Notice how different this is from the old career advice. We used to tell anxious college grads to orbit the software industry, to chase titles that sounded future-forward. Now the competitive edge looks like paperwork from the statehouse. Not because it’s romantic, but because it creates bargaining power. It is portable across employers. It opens a path to “hang out a shingle” and price your time. And it composes cleanly with AI: the model drafts your estimate, checks code references, and schedules your day, while you turn the wrench, make the call, and take the liability.
AI will reshape licensed work—by making it more valuable
Spend ten minutes with a modern electrician and you can see the stack forming. Vision models find heat anomalies before the panel fails. Copilots build materials lists, map code updates to specific jobs, and write clean invoices that actually get paid. Drones do the attic crawl so the human doesn’t. Nurses triage with decision support systems that surface edge cases without slowing the line. Inspectors walk roofs with computer vision documenting every shingle. The result is not fewer licensed workers; it’s licensed workers with higher throughput and fewer headaches. If you hold the credential, AI is an exoskeleton. If you don’t, it’s a competitor that doesn’t need a desk.

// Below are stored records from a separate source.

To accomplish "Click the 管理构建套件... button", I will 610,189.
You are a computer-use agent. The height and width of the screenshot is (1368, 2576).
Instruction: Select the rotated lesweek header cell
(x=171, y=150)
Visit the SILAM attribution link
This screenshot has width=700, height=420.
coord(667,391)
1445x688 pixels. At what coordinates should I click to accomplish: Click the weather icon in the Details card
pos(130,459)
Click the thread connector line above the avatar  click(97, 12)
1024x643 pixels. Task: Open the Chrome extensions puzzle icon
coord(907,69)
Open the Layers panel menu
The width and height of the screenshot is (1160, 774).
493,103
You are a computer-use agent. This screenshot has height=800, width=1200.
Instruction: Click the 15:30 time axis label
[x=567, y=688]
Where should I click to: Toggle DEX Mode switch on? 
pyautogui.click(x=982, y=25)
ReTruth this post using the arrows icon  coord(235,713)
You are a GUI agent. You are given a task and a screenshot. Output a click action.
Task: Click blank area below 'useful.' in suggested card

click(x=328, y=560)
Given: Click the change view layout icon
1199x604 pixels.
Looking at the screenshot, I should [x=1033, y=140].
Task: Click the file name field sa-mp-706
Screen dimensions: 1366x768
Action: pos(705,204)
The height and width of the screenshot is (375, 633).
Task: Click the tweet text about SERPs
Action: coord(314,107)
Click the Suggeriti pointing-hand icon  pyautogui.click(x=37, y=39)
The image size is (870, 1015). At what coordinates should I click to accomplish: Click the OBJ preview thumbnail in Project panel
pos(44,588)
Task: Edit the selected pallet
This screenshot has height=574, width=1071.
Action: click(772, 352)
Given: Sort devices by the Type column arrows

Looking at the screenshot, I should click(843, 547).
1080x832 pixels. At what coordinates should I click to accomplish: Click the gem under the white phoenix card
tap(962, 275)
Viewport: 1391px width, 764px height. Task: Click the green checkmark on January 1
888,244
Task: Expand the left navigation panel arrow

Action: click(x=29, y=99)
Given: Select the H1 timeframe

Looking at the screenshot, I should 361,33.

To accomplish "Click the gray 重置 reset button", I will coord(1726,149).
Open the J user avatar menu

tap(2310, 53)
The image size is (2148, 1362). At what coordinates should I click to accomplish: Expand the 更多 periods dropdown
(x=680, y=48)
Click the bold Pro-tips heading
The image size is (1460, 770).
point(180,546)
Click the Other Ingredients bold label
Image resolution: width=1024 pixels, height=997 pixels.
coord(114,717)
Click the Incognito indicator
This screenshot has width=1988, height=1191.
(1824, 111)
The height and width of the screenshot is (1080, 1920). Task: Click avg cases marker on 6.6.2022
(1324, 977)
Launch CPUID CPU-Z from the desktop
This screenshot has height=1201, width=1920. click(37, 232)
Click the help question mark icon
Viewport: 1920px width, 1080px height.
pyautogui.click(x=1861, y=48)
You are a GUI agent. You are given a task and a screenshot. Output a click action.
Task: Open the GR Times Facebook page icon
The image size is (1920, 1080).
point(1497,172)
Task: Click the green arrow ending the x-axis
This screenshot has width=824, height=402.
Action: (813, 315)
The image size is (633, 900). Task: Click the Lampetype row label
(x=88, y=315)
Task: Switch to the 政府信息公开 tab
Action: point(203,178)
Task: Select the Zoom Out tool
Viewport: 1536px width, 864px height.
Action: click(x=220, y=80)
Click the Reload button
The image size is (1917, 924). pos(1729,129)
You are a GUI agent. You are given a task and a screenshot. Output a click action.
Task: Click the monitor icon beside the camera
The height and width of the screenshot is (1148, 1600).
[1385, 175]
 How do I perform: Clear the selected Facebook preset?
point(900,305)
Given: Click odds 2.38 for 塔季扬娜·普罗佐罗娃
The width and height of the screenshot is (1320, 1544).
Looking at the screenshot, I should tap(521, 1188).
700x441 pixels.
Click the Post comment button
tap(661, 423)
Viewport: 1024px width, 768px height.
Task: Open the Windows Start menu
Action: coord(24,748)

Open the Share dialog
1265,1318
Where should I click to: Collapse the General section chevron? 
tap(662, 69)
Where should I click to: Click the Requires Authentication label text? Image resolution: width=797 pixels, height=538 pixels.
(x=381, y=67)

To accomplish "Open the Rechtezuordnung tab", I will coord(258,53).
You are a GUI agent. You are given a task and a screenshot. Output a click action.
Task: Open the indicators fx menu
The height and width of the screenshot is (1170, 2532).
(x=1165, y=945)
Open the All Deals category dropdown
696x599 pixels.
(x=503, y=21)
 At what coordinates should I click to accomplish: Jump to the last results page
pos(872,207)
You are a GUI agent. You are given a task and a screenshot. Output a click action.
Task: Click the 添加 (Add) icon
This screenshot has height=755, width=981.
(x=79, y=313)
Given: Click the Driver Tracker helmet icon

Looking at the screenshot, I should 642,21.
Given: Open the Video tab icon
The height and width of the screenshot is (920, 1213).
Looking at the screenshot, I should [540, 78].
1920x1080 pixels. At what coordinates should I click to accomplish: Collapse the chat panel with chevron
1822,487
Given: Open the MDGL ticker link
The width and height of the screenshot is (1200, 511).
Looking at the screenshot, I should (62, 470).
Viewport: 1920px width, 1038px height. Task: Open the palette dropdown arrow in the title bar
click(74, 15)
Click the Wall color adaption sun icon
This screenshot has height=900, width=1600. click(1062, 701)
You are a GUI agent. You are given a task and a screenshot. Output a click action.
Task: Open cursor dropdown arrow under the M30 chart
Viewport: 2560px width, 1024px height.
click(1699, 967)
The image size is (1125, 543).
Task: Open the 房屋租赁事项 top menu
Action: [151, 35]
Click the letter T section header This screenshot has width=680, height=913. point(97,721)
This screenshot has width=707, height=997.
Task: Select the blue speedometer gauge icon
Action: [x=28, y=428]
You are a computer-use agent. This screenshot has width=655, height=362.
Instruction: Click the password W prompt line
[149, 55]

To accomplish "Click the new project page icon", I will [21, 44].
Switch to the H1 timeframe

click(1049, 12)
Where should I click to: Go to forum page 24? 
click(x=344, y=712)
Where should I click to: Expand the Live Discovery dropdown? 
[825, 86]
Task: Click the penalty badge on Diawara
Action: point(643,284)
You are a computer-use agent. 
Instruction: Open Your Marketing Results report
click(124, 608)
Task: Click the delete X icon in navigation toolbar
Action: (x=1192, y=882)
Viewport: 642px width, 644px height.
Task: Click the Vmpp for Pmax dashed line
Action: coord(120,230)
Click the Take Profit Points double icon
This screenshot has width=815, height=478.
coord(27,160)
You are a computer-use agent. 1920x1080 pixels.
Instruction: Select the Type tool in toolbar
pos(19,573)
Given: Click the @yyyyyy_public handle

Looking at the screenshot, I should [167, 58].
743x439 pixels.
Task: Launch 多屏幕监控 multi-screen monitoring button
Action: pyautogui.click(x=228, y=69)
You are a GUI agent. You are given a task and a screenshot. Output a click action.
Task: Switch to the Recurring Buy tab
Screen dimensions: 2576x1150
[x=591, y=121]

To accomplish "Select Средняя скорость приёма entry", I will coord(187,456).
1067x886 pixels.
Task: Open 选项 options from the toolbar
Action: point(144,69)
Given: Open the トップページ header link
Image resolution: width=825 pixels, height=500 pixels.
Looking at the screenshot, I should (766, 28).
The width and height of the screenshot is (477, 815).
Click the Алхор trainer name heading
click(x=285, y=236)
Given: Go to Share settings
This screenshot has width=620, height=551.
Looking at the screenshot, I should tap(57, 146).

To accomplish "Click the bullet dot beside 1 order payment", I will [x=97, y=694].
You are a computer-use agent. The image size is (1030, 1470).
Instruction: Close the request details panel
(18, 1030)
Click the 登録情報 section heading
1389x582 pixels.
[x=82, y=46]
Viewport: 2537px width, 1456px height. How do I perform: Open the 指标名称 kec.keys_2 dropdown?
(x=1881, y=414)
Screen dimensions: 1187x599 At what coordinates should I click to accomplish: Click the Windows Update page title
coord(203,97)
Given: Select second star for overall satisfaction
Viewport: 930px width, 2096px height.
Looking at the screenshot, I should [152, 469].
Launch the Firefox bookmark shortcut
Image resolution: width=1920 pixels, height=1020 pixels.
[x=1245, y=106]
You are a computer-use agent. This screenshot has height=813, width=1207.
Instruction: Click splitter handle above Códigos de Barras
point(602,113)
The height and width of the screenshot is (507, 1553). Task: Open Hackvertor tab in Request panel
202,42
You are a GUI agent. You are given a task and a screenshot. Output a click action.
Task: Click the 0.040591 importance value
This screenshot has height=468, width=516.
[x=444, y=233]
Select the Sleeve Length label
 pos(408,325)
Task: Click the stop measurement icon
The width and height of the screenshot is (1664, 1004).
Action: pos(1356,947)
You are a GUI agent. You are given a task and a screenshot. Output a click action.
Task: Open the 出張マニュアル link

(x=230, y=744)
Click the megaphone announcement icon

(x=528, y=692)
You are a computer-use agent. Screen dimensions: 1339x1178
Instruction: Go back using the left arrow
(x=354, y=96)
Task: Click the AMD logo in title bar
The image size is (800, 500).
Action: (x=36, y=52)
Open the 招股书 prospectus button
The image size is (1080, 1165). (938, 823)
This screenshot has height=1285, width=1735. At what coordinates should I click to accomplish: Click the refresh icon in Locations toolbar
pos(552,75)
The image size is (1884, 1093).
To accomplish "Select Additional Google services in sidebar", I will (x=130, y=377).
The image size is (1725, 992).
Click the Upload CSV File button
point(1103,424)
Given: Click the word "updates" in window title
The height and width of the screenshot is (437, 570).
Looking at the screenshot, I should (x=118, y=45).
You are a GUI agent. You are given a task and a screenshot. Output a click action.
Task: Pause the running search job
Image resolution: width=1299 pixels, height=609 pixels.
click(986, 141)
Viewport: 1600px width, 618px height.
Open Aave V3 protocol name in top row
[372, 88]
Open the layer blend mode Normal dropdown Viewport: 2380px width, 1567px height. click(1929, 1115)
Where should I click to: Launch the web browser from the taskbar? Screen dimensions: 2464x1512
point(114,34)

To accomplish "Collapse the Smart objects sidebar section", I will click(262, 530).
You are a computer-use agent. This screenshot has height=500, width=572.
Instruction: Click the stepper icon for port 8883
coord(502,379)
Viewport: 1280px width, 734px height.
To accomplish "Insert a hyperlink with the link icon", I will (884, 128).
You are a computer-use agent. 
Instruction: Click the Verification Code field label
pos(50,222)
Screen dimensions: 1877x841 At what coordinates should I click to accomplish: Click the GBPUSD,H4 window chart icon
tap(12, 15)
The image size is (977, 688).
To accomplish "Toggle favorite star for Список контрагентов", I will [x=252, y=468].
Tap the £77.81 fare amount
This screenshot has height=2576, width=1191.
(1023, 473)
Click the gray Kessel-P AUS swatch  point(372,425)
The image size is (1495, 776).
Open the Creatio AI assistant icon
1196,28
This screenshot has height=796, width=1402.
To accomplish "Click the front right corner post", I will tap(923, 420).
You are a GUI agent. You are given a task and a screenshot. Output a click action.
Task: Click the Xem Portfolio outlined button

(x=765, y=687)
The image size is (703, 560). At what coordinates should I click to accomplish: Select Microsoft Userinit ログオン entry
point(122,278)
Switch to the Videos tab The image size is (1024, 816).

The capital markets have already voted. When private equity buys neighborhood service companies, they are not betting on nostalgia. They are buying a regulated bottleneck with durable demand, then layering software to squeeze out scheduling slack, inventory waste, and quoting friction. In other words, they are institutionalizing the exact AI complement Marks describes. The margin lives in the license; the scale lives in the stack.
The politics are messy; the strategy isn’t
Yes, some licensing regimes go too far. Some protect incumbents more than consumers. Several states are trimming boards, experimenting with reciprocity, or sunsetting needless requirements. All of that debate is warranted. It doesn’t change the near-term calculus for a worker staring at accelerating automation. Until the policy rewrites actually arrive, licensure remains one of the few ways an individual can buy insulation from substitution and gain leverage over their own time.
The rewrite of career advice
Marks’s column reframes the AI-and-jobs conversation with refreshing specificity. Forget the vague promise of “AI jobs.” Pick a domain where the world still resists abstraction, pass the exam, and let the models do everything around the edges. If you’re mid-career and unlicensed, the shortest path to security may run through a community college, a state test, and a cheap printer for your business cards. If you are licensed already, the play is to adopt AI faster than your peers—turn documentation, diagnostics, scheduling, and compliance into background tasks, and spend your time on the human work clients actually value.
The most telling image from yesterday’s piece isn’t a robot or a dashboard; it’s a certificate on a wall. In an economy reorganized by AI, the moat is not mystery—it’s permission. And right now, permission still belongs to people.